# How to becom officer?



## nateb (Jan 7, 2008)

How do you become a police officer for a town in Western Mass.? What are the first steps? What are the steps after that? Requriments?


----------



## Guest (Jan 11, 2008)

Step 1: Fill out application

Step 2: ?????

Step 3: Profit

Also, there is a search function on the site. Its 3rd from the right. Good luck.


----------



## Big.G (Nov 28, 2006)

I know some people think Western Mass is a completely different state from Eastern Mass, but its really not. It works the same out west as it does in the east. With that said, use the search and I can guarantee you'll find the info you need. 

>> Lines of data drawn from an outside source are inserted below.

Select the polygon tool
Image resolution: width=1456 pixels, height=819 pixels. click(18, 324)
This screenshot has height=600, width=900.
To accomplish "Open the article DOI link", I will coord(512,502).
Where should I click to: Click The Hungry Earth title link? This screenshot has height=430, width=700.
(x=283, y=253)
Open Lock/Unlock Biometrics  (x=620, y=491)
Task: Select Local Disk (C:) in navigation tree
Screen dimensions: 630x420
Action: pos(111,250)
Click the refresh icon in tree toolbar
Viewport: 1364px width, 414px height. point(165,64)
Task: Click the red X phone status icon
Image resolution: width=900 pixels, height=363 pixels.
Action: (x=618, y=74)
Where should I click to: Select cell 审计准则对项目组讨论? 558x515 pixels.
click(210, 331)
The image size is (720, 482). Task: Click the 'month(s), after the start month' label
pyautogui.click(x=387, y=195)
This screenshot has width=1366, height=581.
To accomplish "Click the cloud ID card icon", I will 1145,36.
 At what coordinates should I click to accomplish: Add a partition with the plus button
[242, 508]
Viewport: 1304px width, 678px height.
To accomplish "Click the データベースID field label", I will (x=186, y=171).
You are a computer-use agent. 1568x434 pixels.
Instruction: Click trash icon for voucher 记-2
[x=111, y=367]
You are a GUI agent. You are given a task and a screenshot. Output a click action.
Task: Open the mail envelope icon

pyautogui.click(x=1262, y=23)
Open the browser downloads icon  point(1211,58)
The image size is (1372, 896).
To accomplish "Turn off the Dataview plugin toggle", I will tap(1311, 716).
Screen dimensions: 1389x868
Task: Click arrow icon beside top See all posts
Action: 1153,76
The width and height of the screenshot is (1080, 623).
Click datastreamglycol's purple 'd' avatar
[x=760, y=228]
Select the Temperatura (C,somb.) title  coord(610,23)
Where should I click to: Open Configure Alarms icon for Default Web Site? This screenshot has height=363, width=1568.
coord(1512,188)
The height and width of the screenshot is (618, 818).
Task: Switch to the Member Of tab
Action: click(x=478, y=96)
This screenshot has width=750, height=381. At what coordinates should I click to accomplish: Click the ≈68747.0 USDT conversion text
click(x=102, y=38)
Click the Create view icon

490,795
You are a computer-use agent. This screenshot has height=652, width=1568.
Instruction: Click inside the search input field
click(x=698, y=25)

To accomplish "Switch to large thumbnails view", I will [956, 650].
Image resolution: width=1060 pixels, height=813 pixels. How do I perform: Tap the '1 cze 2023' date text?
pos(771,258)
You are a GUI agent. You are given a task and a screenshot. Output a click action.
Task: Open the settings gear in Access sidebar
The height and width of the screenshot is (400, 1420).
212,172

I don't know why you even asked this here. There is an "Ask A Cop" section, and if you kept scrolling down the main page of the forum you would have seen a section labelled "Getting on the job?"


----------



## TopCop24 (Jul 11, 2005)

1. Learn how to spell become


----------



## SargeLorenzo (Jan 21, 2007)

5-0 said:


> Step 1: Fill out application
> 
> Step 2: ?????
> 
> ...


Reminds me of the Underpants Gnome theory from South Park


----------



## Mongo (Aug 10, 2006)

I asked my father when I was about 7 what it took to be a fire fighter.

He grabbed his crotch and said you have to have..... *BIG BALLS.*

Then pointed to his head and said.... *AND NO BRAINS.*

Thats why I'm a cop.


----------



## WaterPistola (Nov 4, 2007)

ZING!

or you could take the upcoming Amherst and Northampton exams...i dont know if the deadline has passed. not just amherst and northampton, but all non civil service towns


----------



## Guest (Jan 11, 2008)

SargeLorenzo said:


> Reminds me of the Underpants Gnome theory from South Park


I figured someone would get the reference.


----------



## Cinderella (Jun 17, 2005)

TopCop24 said:


> 1. Learn how to spell become


lmao


----------



## Crvtte65 (May 19, 2002)

resqjyw0 said:


> There is an "Ask A Cop" section, and if you kept scrolling down the main page of the forum you would have seen a section labelled "Getting on the job?"


New guys always putting moderators to work...

Oh yea... trying looking up information on your own. If you want to be an officer, you aren't going to be spoonfed anything.


----------



## RodneyFarva (Jan 18, 2007)

take a deep breath Scott.


----------



## Crvtte65 (May 19, 2002)

Calm blue ocean... calm blue ocean


----------